La religione è " l'oppio dei popoli "

Occorre proprio questa “droga”, non c’è niente da fare.
E mettetecela tutta la polizia e le forze dell’ordine materiale e morale. Ma un po’d’oppio, ci insegnano le nuove generazioni, per dare tono alla vita è necessario. La religione, nel mondo d’oggi, è questo “oppio” che dà il tono e la spinta, specie nei momenti nei quali si vede che tutto va male. È la “droga” che, iniettata nella vena del vivere quotidiano, dà un senso di serenità e libertà di fronte a quello che succede, di bello e di brutto. Senza questa iniezione di serenità, il cristiano è impossibilitato a partecipare come tale alla vita del mondo, e anche se materialmente e fisicamente si può immergere negli impegni e nei gruppi, e nella società civile, tutto questo resta senza quel valore che solo la sua “droga” religiosa gli può fornire: la serenità. Il mondo ha bisogno di questa “droga” che, se da un lato è concreta e la si vede (la religione), dall’altro produce nel mondo una sensazione invisibile ma che dà il tono e il senso di tutto: la fede.

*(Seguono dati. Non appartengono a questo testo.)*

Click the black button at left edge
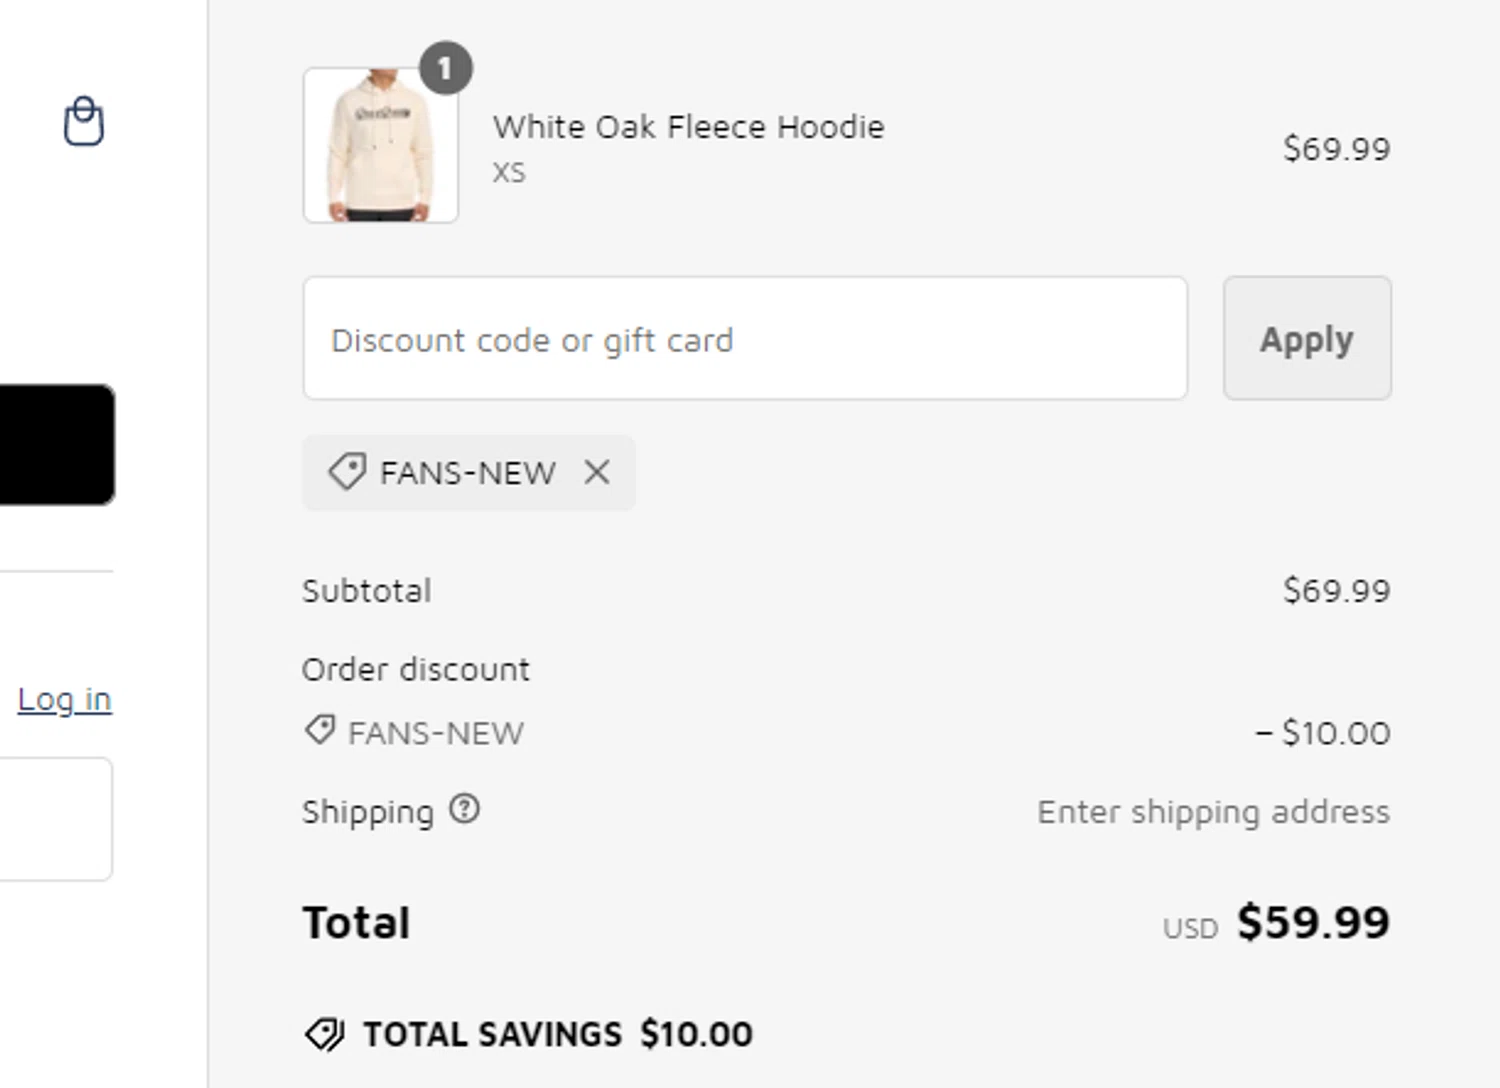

Non a caso i profeti, che nell’Antico Testamento erano chiamati in ebraico: “nabì” = invasati (drogati), rappresentano anche oggi i modelli della partecipazione della vita del cristiano nel mondo. Partecipare alla vita del mondo con questa “droga” positiva non significa allora isolarsi e rifugiarsi in essa, a sognare, ma avere con essa il fondamento di tutto, della vita globale, che viene come condita da questa droga, proprio come avviene in cucina, con quelle droghe che sono le spezie. Per avere il senso di tutto, c’è poco da fare, bisogna proprio passare per questo segno dei tempi che ci indicano i nostri giovani del mondo, quelli proprio mondani nel senso vero e proprio: che vivono e godono della vita. E allora anche noi, non possiamo stare e starli a guardare, ma dobbiamo partecipare, essere anche noi protagonisti nella vita, portando in noi e proponendo intorno a noi il segno della positività della vita: la religione, appunto,“oppio” dei popoli.